- Born: Irving Joseph Moore April 7, 1919 Chicago, Illinois, U.S.
- Died: July 2, 1993 (aged 74) Sherman Oaks, California, U.S.
- Occupation: Television director
- Years active: 1957–1991
- Spouse: Shirlee Moore
- Children: 3

= Irving J. Moore =

American television director

Irving Joseph Moore (April 7, 1919 – July 2, 1993) was an American television director.

Moore was born in Chicago, Illinois, and grew up in Hollywood, California. He began work as a messenger for Columbia Pictures, eventually becoming an assistant director.

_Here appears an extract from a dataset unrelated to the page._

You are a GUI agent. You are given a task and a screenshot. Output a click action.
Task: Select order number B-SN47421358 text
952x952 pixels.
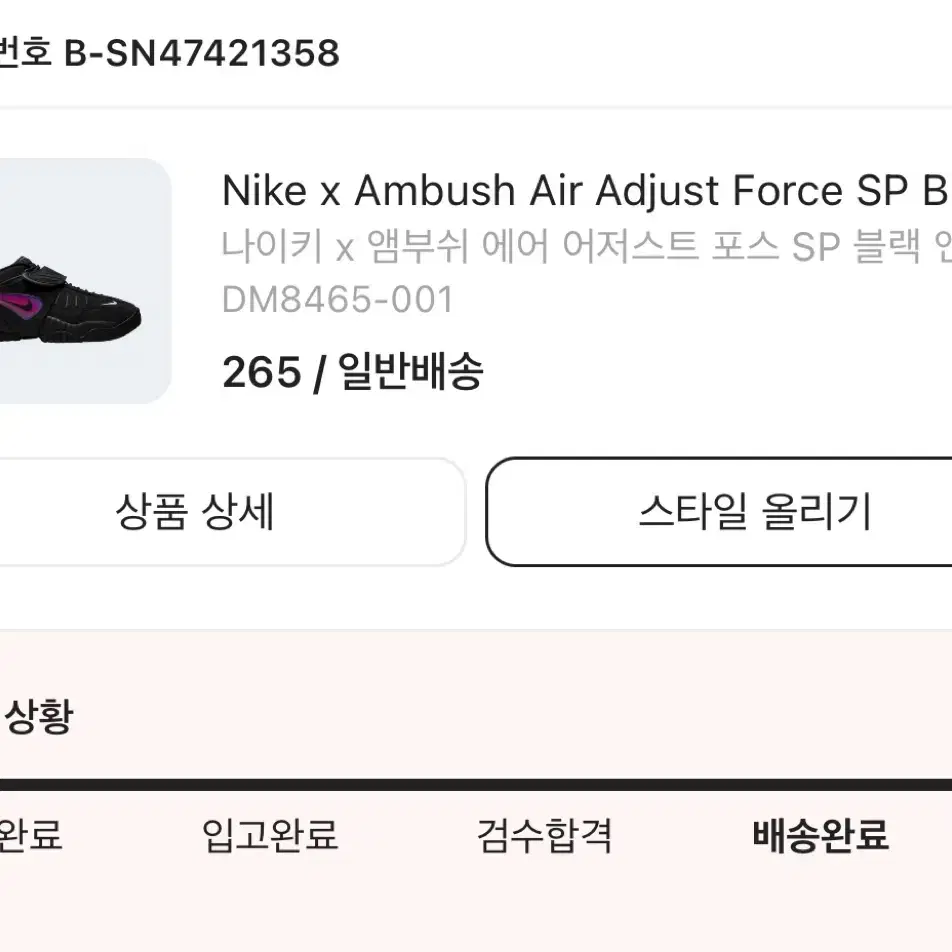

In 1957 he directed an episode of the American western television series Tales of the Texas Rangers.

Moore later directed episodes of Maverick, Bonanza, The Wild Wild West, Hawaii Five-O, Gunsmoke, Eight Is Enough (on which the best friend of youngest child Nicholas was named Irving J. Moore and they had to make a big deal out of using the full name with middle initial EVERY TIME he was mentioned, i.e. "Nicholas went over to Irving J. Moore's house"), Hogan's Heroes, Here Come the Brides, Lost in Space, The Guns of Will Sonnett, Perry Mason and 77 Sunset Strip. He also directed the primetime soap operas Dynasty and Dallas, including the top-rated episode "Who Shot JR?" His last credit as director was in 1991 on a four-part Dynasty mini-series.

Moore died in July 1993 of heart failure in Sherman Oaks, California, at the age of 74.